Wildcards and Regular Expressions:

Blocked patterns defined as wildcards or regular expressions may have different results.

Wildcards are symbols, such as "*" or "?", to represent one or more characters. For example, as a wildcard expression, forti*.com will match fortinet.com and forticare.com. The "*" represents any character appearing any number of times.

Regular expressions refer to Perl expressions, which use some of the same symbols as wildcard expressions, but for different purposes. The "*" represents the character before the symbol. For example, forti*.com will match fortiii.com but not fortinet.com or fortiice.com. The symbol "*" represents "i" in this case, appearing any number of times.

Perl regular expressions are case-sensitive. The symbols /i are necessary to make the pattern-matching case insensitive.

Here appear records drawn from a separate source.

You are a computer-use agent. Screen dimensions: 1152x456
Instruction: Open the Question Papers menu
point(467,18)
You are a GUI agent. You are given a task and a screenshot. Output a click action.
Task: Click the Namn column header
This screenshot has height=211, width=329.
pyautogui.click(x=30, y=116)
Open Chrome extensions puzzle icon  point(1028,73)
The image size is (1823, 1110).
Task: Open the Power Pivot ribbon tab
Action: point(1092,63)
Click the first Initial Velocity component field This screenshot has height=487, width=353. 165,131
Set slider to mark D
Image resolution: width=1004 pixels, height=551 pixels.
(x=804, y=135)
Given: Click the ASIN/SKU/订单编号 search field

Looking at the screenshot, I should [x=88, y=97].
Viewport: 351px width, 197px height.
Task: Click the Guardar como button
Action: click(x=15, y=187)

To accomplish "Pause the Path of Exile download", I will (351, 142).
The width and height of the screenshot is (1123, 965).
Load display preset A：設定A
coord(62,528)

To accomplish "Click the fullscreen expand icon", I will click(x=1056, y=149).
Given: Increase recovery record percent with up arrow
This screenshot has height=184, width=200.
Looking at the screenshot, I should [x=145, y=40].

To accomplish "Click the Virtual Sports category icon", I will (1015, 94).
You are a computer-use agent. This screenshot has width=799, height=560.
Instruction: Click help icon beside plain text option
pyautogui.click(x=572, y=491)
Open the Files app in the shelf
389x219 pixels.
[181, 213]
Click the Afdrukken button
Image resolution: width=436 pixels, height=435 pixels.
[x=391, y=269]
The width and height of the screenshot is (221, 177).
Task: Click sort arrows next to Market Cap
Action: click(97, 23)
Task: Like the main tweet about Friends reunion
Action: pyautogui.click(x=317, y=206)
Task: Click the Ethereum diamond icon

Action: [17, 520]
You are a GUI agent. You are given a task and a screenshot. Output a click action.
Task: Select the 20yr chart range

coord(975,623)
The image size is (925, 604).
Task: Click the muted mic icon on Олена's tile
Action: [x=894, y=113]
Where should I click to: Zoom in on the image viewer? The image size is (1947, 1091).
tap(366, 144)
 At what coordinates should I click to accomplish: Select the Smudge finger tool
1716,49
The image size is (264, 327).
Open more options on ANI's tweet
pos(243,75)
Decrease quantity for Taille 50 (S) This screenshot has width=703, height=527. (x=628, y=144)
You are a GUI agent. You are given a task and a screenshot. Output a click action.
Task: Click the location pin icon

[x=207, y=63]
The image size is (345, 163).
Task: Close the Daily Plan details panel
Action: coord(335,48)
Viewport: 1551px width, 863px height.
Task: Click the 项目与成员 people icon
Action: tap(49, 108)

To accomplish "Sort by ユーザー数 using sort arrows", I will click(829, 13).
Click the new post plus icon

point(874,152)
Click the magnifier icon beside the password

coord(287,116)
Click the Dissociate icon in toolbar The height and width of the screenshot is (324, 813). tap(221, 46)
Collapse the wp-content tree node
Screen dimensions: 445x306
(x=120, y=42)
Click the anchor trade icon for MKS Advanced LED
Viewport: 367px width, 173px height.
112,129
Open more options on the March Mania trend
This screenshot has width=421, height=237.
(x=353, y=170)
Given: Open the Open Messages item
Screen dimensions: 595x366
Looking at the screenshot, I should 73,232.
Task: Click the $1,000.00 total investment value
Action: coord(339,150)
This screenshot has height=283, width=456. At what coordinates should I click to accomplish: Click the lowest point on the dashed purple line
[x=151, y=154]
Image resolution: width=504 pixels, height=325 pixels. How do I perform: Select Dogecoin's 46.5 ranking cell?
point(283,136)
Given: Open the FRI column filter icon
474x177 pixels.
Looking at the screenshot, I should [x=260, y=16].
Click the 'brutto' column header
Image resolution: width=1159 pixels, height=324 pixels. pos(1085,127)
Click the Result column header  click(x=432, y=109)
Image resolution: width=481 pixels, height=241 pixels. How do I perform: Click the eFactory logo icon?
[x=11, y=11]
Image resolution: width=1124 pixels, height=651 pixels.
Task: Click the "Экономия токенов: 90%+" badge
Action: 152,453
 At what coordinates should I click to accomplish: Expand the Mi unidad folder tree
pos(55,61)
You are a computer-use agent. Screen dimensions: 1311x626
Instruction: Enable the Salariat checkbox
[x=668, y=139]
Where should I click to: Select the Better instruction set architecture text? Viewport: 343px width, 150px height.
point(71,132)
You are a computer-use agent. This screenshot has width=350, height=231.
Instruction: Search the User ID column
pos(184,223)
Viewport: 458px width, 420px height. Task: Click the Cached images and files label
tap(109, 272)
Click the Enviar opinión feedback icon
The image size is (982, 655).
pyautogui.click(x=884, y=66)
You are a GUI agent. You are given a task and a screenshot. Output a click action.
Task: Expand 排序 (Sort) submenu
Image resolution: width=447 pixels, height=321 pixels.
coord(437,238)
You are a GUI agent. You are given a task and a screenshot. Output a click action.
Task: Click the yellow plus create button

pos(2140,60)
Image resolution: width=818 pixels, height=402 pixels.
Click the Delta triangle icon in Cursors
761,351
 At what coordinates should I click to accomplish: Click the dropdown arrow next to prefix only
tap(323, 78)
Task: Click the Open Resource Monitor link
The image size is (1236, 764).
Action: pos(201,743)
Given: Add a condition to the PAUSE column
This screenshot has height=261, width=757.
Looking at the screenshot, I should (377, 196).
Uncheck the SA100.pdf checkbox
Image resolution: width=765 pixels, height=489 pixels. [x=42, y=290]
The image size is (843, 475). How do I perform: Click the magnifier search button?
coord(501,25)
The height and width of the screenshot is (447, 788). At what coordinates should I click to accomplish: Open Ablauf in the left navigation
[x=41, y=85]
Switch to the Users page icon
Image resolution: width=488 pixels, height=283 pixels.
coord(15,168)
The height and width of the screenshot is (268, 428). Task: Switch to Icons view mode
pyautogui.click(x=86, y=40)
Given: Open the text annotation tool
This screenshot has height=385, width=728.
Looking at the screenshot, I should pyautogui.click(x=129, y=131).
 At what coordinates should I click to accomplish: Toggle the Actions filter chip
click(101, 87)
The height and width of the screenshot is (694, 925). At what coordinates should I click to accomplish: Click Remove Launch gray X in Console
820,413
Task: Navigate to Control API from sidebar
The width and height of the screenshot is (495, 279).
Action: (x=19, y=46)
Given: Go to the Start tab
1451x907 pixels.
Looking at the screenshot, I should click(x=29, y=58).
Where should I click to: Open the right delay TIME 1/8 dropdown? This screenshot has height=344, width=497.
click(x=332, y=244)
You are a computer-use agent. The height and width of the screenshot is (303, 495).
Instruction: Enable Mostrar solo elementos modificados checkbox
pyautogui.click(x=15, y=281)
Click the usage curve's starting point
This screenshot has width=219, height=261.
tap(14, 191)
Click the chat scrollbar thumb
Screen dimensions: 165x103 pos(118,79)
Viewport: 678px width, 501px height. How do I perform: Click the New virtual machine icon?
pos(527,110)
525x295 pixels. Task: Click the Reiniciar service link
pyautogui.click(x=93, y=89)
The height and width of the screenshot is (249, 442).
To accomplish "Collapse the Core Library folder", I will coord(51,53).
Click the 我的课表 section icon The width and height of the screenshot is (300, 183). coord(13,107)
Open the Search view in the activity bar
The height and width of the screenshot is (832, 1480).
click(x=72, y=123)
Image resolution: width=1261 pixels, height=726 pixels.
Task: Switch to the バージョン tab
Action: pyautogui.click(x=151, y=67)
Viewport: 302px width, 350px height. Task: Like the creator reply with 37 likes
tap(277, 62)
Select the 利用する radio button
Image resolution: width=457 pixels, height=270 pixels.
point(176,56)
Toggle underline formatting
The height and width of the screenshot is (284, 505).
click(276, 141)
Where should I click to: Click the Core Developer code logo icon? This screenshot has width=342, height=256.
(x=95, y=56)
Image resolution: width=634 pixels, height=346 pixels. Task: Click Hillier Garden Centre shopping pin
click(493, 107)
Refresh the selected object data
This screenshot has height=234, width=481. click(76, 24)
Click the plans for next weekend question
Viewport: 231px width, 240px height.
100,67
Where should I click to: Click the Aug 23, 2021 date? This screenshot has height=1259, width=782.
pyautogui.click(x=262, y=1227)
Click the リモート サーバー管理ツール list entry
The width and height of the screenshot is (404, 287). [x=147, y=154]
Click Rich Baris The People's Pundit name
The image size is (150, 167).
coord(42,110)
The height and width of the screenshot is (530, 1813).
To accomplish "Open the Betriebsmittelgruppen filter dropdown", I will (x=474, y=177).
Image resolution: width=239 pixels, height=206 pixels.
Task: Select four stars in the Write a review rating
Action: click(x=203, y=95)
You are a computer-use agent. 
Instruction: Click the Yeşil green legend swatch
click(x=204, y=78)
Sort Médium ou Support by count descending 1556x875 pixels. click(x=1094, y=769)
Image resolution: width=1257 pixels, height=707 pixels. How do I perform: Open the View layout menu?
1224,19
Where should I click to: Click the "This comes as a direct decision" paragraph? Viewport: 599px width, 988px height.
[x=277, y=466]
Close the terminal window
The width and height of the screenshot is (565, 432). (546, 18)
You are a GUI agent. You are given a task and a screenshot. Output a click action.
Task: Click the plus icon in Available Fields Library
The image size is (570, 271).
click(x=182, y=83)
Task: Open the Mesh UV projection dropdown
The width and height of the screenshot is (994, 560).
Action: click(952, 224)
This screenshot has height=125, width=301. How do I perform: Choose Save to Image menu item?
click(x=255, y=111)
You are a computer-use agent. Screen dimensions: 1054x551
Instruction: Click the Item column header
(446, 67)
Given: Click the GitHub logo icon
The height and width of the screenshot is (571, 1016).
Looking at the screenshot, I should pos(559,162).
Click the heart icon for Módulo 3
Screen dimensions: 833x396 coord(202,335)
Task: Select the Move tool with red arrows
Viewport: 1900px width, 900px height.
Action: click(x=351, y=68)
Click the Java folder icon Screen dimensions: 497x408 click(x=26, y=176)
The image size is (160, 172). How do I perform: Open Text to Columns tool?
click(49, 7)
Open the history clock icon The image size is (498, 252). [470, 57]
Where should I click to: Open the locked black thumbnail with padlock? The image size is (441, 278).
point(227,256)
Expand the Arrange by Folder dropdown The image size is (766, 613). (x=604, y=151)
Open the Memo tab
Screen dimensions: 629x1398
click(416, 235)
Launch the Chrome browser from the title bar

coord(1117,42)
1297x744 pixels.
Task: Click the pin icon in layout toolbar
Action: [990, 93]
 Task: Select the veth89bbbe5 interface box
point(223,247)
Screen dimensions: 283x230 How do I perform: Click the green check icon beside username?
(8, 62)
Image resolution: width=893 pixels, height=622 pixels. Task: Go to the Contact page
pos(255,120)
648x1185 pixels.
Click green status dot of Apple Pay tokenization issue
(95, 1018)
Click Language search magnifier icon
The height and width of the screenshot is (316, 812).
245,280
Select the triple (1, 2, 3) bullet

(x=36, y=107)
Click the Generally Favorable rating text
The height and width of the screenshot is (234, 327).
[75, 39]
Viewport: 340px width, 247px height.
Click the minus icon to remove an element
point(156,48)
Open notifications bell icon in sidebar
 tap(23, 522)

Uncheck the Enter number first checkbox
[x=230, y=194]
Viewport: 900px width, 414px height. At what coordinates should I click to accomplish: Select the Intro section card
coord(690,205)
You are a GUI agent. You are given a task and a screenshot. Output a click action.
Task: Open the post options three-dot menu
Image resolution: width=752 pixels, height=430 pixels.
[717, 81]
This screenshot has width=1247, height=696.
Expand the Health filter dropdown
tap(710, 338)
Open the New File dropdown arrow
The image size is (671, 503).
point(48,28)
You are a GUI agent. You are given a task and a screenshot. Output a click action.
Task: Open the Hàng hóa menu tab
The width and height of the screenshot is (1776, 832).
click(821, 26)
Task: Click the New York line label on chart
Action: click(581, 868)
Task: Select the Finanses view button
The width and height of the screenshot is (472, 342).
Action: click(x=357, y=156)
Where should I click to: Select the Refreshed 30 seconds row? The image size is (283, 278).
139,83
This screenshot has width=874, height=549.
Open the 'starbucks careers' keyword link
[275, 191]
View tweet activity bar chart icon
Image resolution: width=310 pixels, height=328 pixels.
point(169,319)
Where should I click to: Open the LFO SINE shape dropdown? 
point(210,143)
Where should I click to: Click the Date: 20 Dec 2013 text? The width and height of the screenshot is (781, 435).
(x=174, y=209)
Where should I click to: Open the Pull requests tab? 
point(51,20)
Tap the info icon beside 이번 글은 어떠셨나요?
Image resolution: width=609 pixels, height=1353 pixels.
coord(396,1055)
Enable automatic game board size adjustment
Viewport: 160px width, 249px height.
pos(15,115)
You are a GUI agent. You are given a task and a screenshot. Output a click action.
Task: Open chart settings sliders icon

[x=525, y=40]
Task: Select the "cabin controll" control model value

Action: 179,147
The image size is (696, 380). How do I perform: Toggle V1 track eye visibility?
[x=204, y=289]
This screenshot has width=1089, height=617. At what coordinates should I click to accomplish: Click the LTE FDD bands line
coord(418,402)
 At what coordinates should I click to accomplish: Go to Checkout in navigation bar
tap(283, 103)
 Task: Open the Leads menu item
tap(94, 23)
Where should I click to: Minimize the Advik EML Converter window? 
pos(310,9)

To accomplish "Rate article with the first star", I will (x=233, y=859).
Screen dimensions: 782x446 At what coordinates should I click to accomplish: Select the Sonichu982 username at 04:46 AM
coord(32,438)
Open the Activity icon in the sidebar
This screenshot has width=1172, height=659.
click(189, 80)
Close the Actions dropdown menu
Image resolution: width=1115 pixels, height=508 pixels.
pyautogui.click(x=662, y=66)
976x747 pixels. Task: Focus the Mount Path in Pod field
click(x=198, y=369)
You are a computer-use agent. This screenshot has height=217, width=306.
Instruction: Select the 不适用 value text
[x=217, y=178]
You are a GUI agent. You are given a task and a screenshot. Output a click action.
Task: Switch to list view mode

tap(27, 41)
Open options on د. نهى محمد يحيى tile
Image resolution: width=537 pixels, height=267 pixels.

Perl regular expressions can be combined to create more sophisticated search patterns. See the Common Symbols table for examples.

 

Common Symbols:

Wildcard Meaning
* Represents any character appearing any number of times.
? Represents one character of any type.
Regular Expression Meaning
* Represents the character before the symbol, repeated any number of times.
. Represents any single character.
.* Represents any character appearing any number of times.
\ Makes the character after the symbol a regular character instead of a search symbol. For example, to match "fortinet.com" exactly, the regular expression would be fortinet\.com. The "." is taken literally, not as a representation of another character.
/i Makes the pattern case insensitive.

 

Common Search Expressions:

Wildcard Matched Pattern Unmatched Pattern
forti* fortinet, forticare, fortification fort
?ort fort, port sport
Regular Expression Matched Pattern Unmatched Pattern
forti* fortii, fortiii fortiice
go*gle google, goooogle goggle
go.gle google, goggle go-ogle
goo.* google, goo goo dolls goggle
google\..* google.com, google.news googles, googled
google/i GOOGLE, Google, GooGLE  

 

Adding banned words or phrases

Specify banned words or phrases according to the syntax outlined above via GUI:

  1. Go to Security ProfilesWeb Filter > Static URL Filter, and then enable "Content Filter".
  2. Select the Edit icon.
  3. Select Create New.
  4. Enter the new banned pattern (word or phrase).
  5. Select the Pattern type.
  6. Select the Language of the pattern.
  7. Set the status Enable and select OK.

 

Setting the banned word threshold

The Web Filter will block any web pages for which the sum of scores for banned content exceeds the content block threshold.

 

To set the content block threshold via CLI:

 

conf webfilter profile
    edit <profile_name>
       conf web

          set bword-table <ID>
          set bword-threshold <value> (default = <10>)
    end
end

 

Note:

The Web Filter with the 'feature set' in proxy-based mode will be visible when the firewall policy is also in proxy-based mode.

After applying the web filter to the firewall policy, FortiGate scans content for banned words and phrases and blocks inappropriate web pages.